Judge blocks defamation claims by FLA ex-officers
Two former senior officers of the Firearm Licensing Authority (FLA) yesterday suffered a huge blow after the Supreme Court refused to grant them an extension to file a defamation claim, which was initially made outside the limitation period.
The two claimants – Michael Dixon, the former director of audit and complaints, and Andrew Gordon, a former senior audit and complaints officer – are contending that they were defamed following publications by four media entities, including The Gleaner, after they were dismissed from their jobs in 2017.
They have signalled their intention to challenge yesterday’s ruling.
Under the Defamation Act, which was passed in 2013, a claimant in a libel suit has only two years after the alleged libel has been committed to bring a suit.
In this case, the two claimants, who are pursuing the matter separately, both filed claims in October 2020.
The claimants alleged that their contracts of employment at FLA were terminated with immediate effect about August 22, and in the same week, the respondents – which also include RJR, Jamaica Observer and TVJ News – published several articles with alleged defamatory statements concerning the circumstances of their dismissal and their alleged involvement in corruption while employed to the FLA.
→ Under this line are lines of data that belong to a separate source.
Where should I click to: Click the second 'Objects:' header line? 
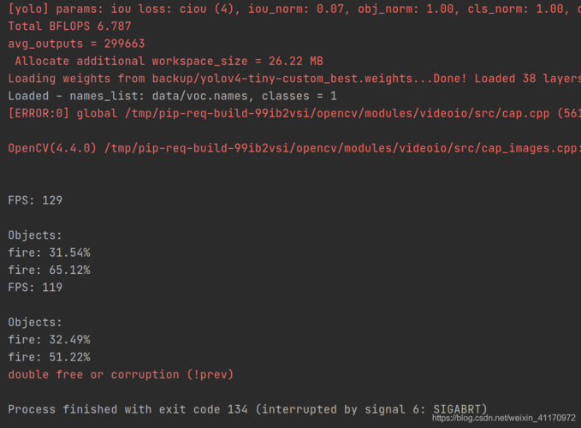[x=35, y=322]
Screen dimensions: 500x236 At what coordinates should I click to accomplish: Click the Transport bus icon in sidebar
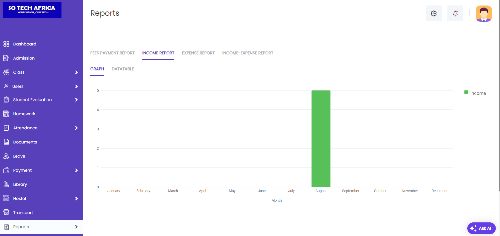pos(6,212)
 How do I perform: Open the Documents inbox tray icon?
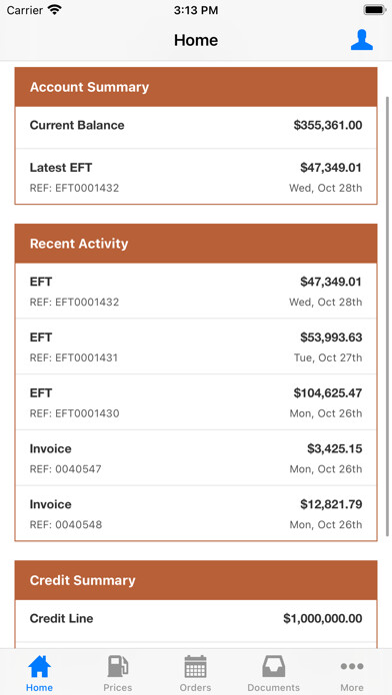(x=273, y=667)
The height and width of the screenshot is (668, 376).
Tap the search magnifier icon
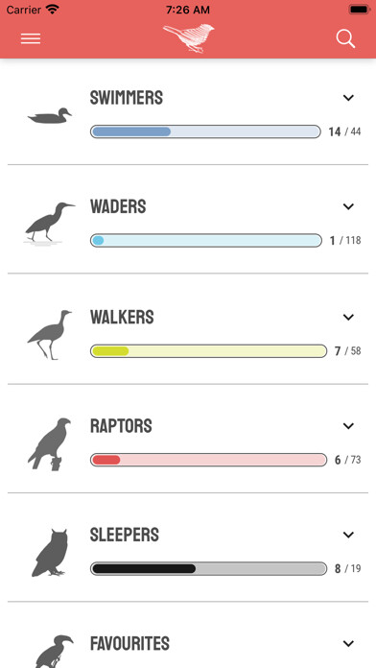pos(345,38)
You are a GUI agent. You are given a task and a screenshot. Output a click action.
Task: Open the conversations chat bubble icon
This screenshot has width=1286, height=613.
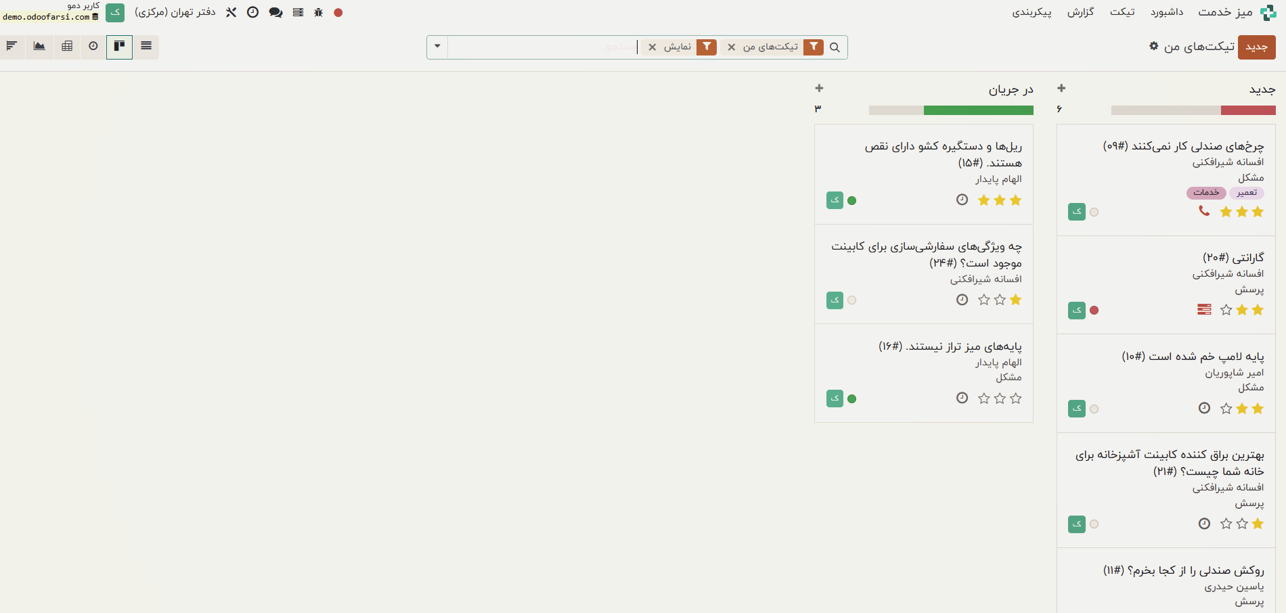[x=275, y=12]
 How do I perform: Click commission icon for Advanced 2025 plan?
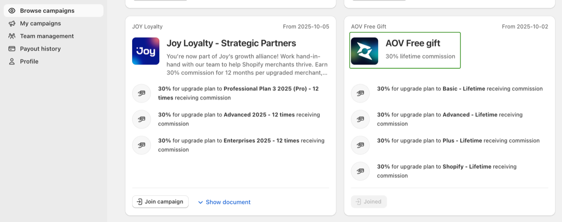pos(141,119)
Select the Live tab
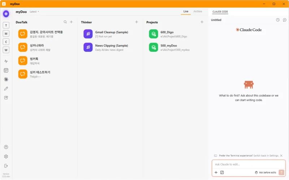The height and width of the screenshot is (180, 289). pyautogui.click(x=186, y=12)
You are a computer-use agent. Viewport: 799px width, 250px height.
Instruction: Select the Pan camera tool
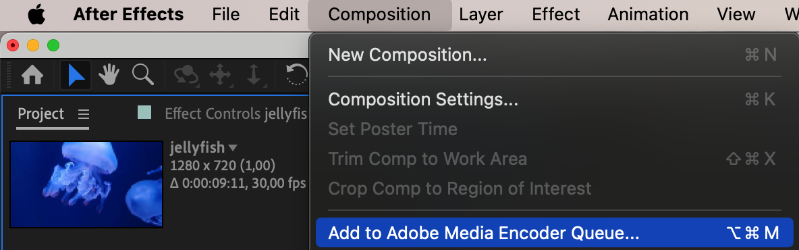pyautogui.click(x=220, y=76)
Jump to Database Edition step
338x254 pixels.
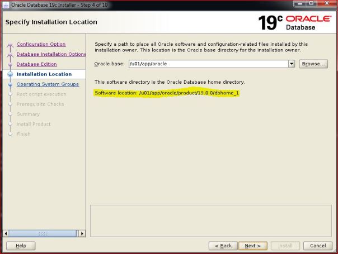pos(36,64)
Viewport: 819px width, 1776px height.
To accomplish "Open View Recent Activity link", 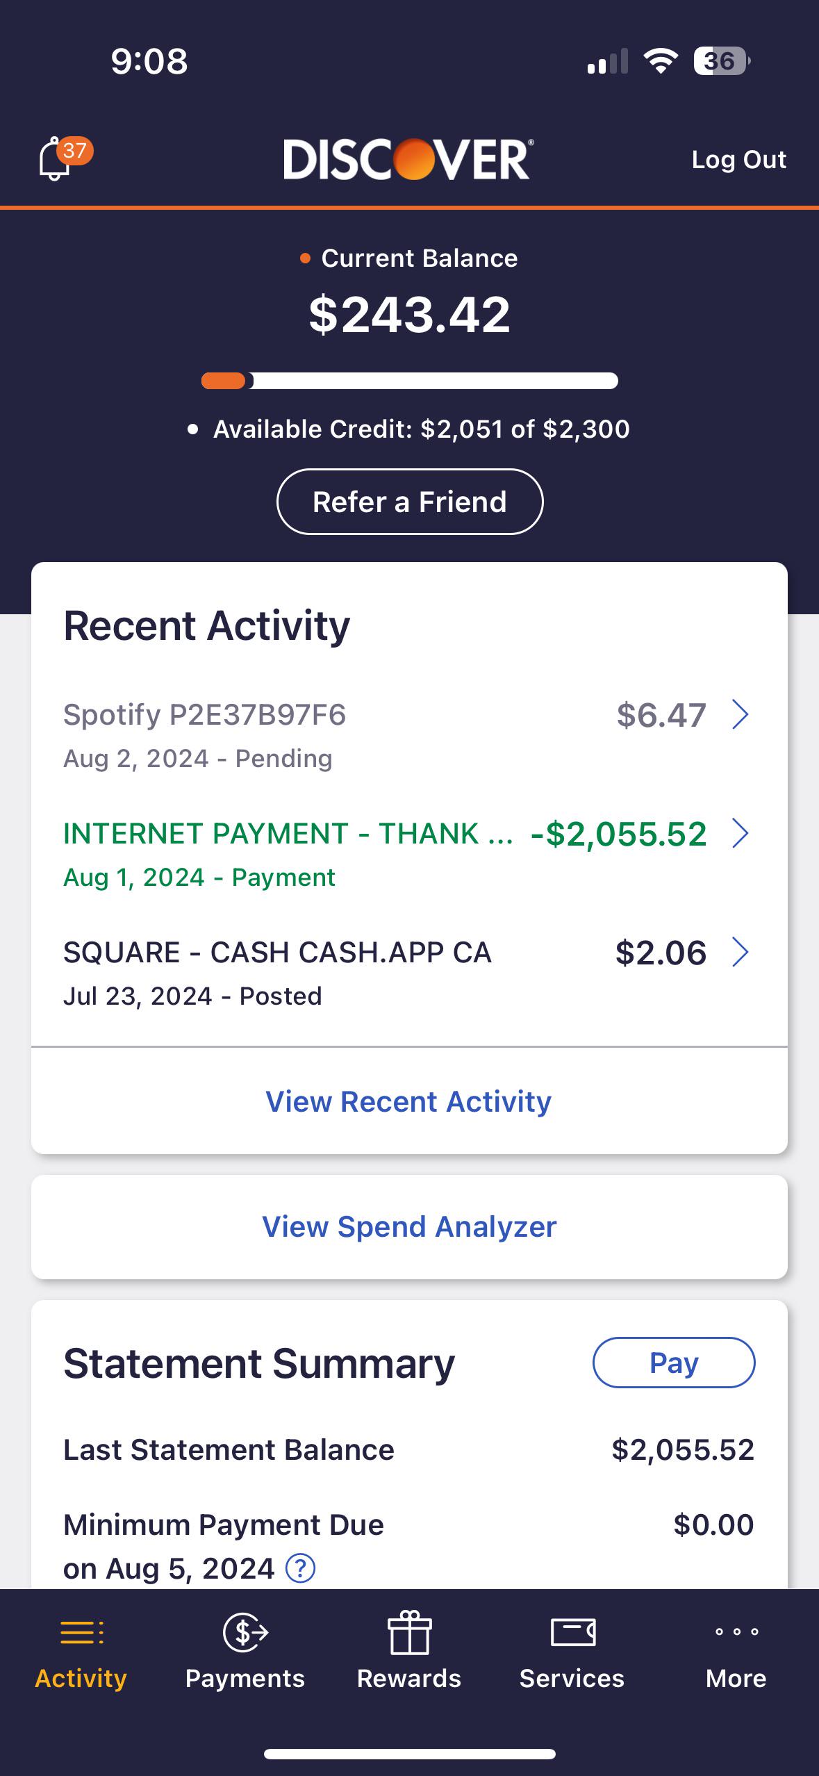I will point(408,1101).

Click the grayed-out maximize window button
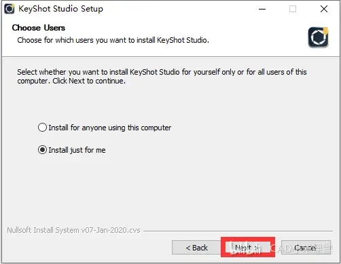[293, 9]
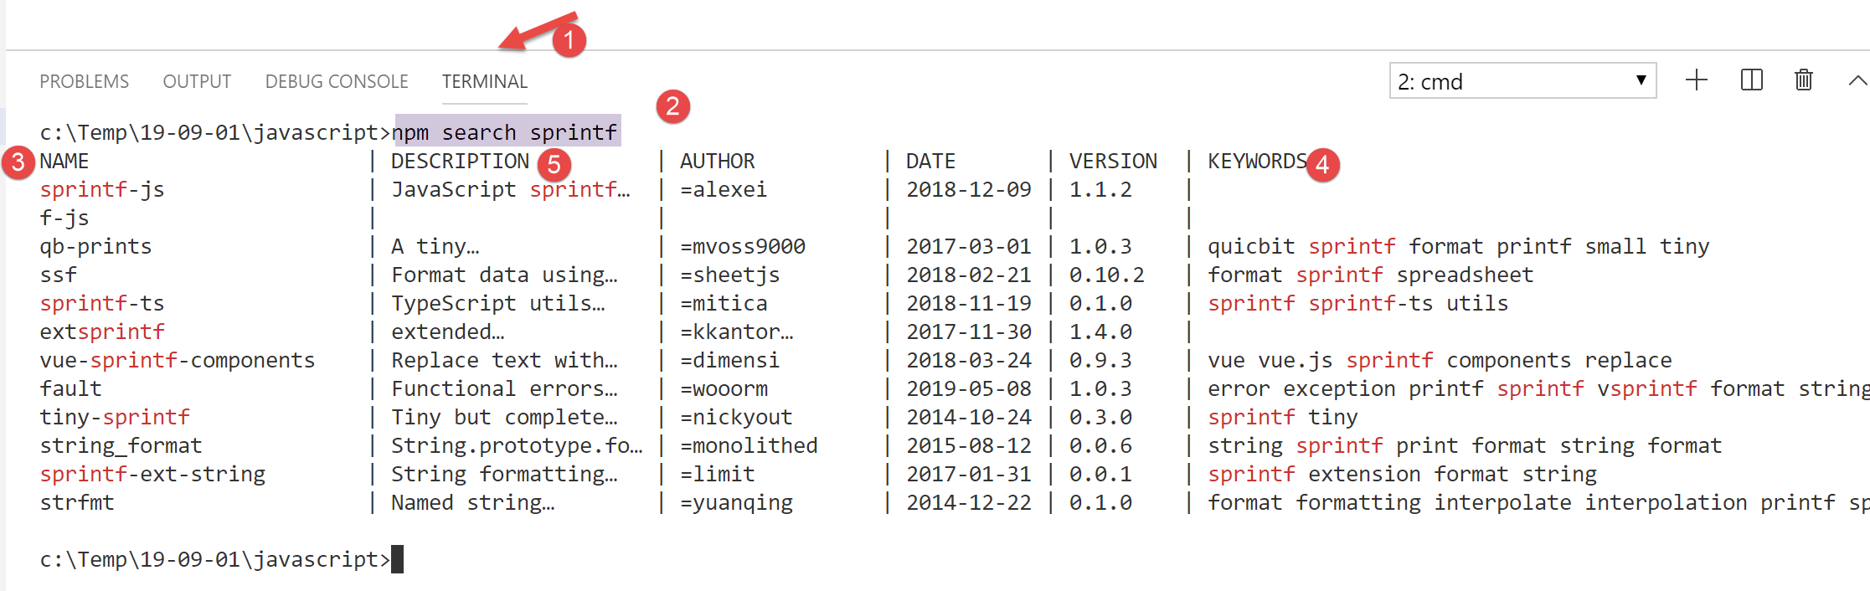Click the red annotation circle numbered 2
Image resolution: width=1870 pixels, height=591 pixels.
pos(672,106)
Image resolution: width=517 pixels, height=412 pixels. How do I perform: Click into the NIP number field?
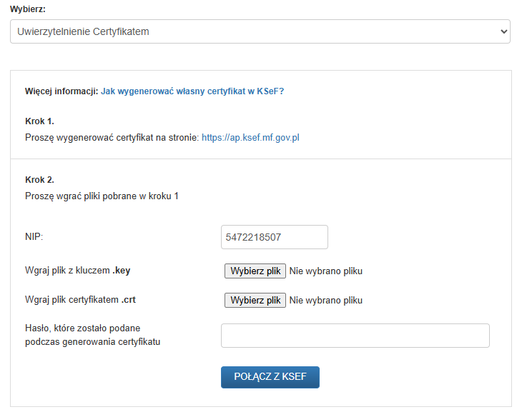(x=275, y=237)
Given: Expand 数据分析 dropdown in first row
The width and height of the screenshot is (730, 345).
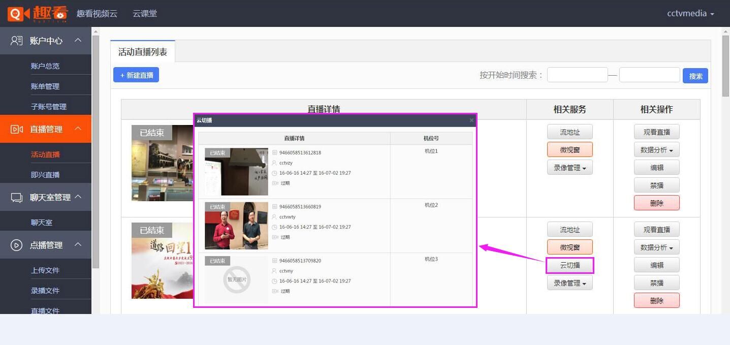Looking at the screenshot, I should tap(656, 150).
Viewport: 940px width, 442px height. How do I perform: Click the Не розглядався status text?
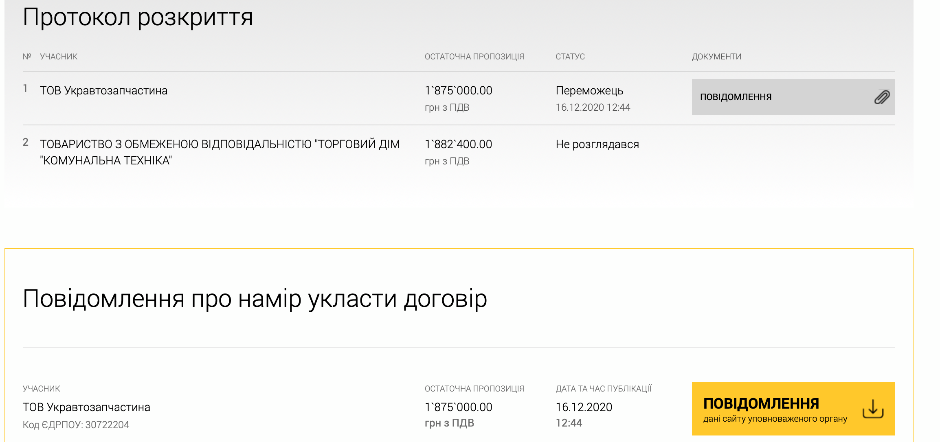click(597, 144)
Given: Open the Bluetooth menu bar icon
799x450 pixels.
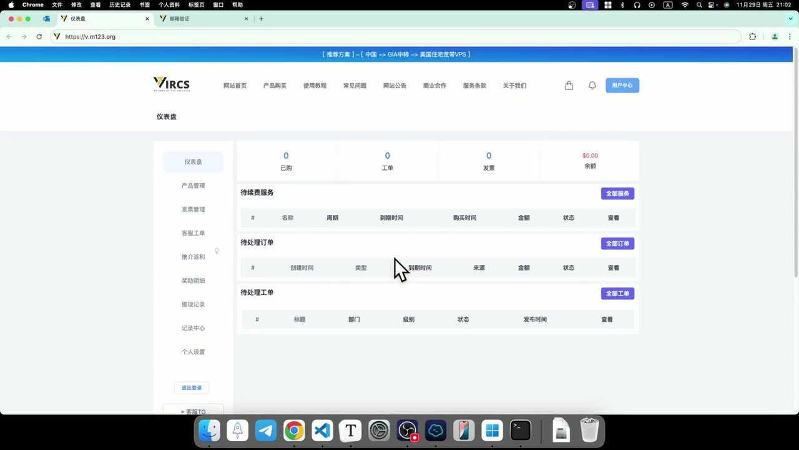Looking at the screenshot, I should pos(622,5).
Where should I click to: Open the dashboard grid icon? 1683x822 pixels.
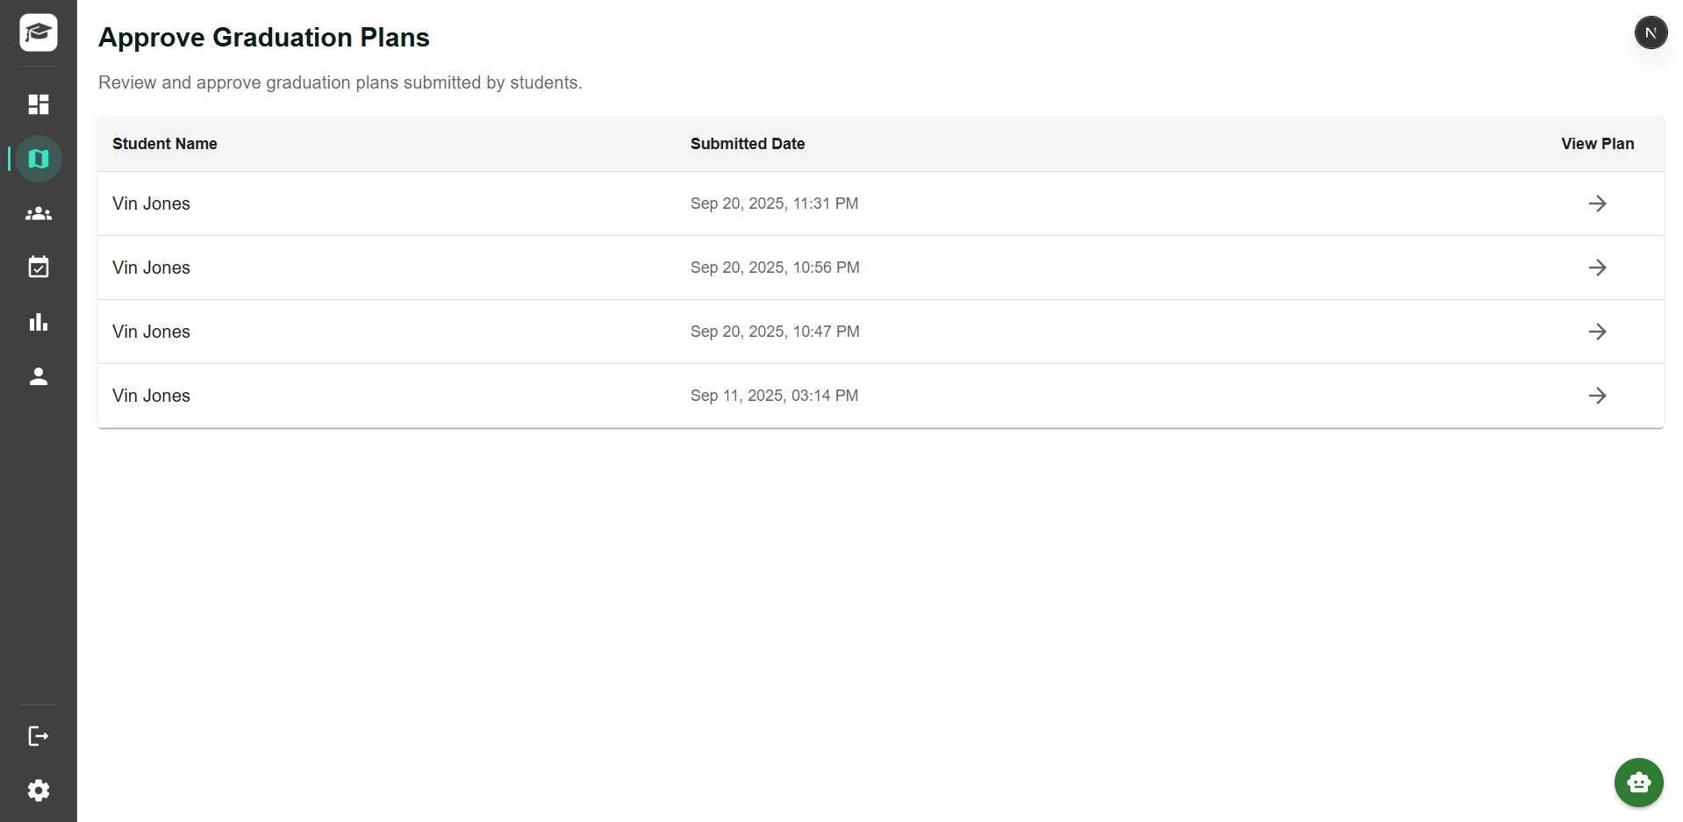click(39, 104)
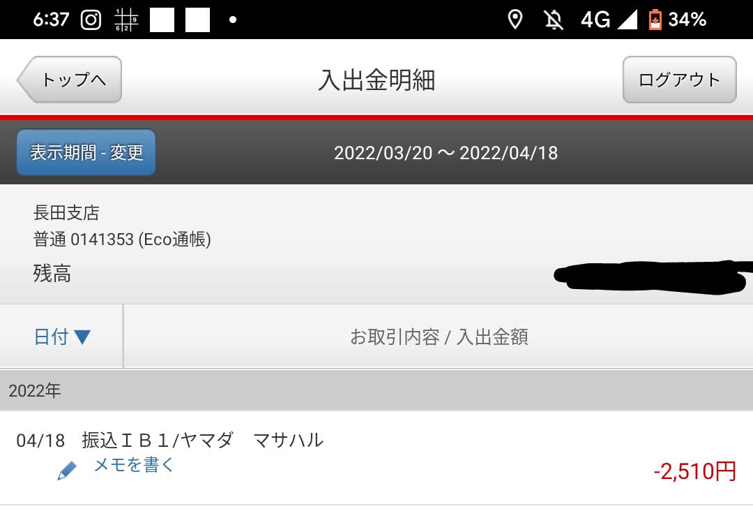
Task: Tap the location pin status icon
Action: coord(515,20)
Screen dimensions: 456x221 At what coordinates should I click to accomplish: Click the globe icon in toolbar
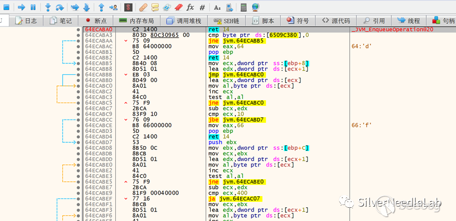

The men then engaged the services of attorney-at-law John Junor to challenge what they believed was their unfair termination via the Industrial Disputes Tribunal (IDT) and the defamation case.
They are contending that the alleged defamatory statements have negatively affected their reputation and have caused them to be ridiculed in the government sector.
They are also claiming that they have suffered prejudice and hardship to date.
However, Junor admitted that he was under the impression that the statutory period was six years and that it was a colleague who had brought it to his attention in 2020 that the statutory limitation had been reduced to two years.
According to Junor, he was caught up with the IDT aspect of the matter, which took supremacy and was well under way.
Lawyer took responsibility for late filing
The lawyer, in his affidavit, accepted responsibility for the late filing and asked that the claimant not be denied their time in court due to his inadvertence.
He indicated that the prejudice which the applicants have faced and will continue to face if the application is not granted outweighs any prejudice the respondents might suffer if the application were granted.
In making the application for the court to extend the limitation period, attorney-at-law Bert Samuels, who, along with Michael Hyatt, is now representing the claimants, argued that under the act, the limitation period can be waived if there are reasonable and compelling grounds for the action not having been brought within the limitation period, if there is prejudice to the respondents, and if the judge is satisfied it would be in interest of justice.
According to Samuels, the explanation proffered by Junor was sufficient to satisfy the reasonable and compelling grounds.
Samuels also asserted that his clients had real prospect of success for the claim.
However, the lawyers for the respondents argued that the delay was inordinately long as three years had passed since the alleged cause of action arose and a year and two months past the limitation period.
They further argued that the reason stated was not compelling and amounted to negligence on the part of the attorney and that negligence has never been a strong limitation defence.
The respondents also submitted that they would be prejudiced in their defence by the unavailability of witnesses and records relating to the alleged defamatory statements were the court to grant the application to extend time.
The representative for The Gleaner, TVJ and RJR indicated in the affidavit that the entities were not notified of a potential claim and as such, the standard procedure to preserve the documents to be able to respond was not followed.
In the case of The Gleaner, it was reported that the reporter who did the story had migrated to Canada and was no longer in contact with the company and there was no way to contact him.
Similarly, the affidavit said the identities of the reporters who produced the TV and radio reports were not available as the newsroom software data was changed approximately three years ago, post-publications, and as such, they were unable to access the old scripts and data with the names of reporters for the stories.
The entities said that as a result, they would be unable to defend the claim and would not have any witness if the extension was granted.
The Jamaica Observer, in its affidavit, made a similar claim after indicating that it, too, was unable to find out who had authored or uploaded the story that was published by the paper due to a built-in automatic system which removes the information after a set period.
Meanwhile, Justice Grace Henry McKenzie, in her written judgment following her ruling yesterday, said that the reasons given by the claimants were not reasonable and compelling and that the court cannot distinguish between the lawyer’s action from the clients, who she notes did not take any steps to ensure that their matter was filed on time.
The judge also indicated that due to the passage of time, it would not be fair to the respondents to answer to a claim which they may not be able to adequately defend.
Cost was awarded to the respondents.
Samuels, when contacted for a comment, noted that he had not yet read the ruling, but said, “The provisions of this law are new and permits persons to come outside of the limitation period, and this is the first case of its kind for the new act and, therefore, this decision is worthy to be tested on appeal.”
Attorney-at-law Charles Piper led the team which represented The Jamaica Observer, while attorney-at-law Stephanie Williams represented the other respondents.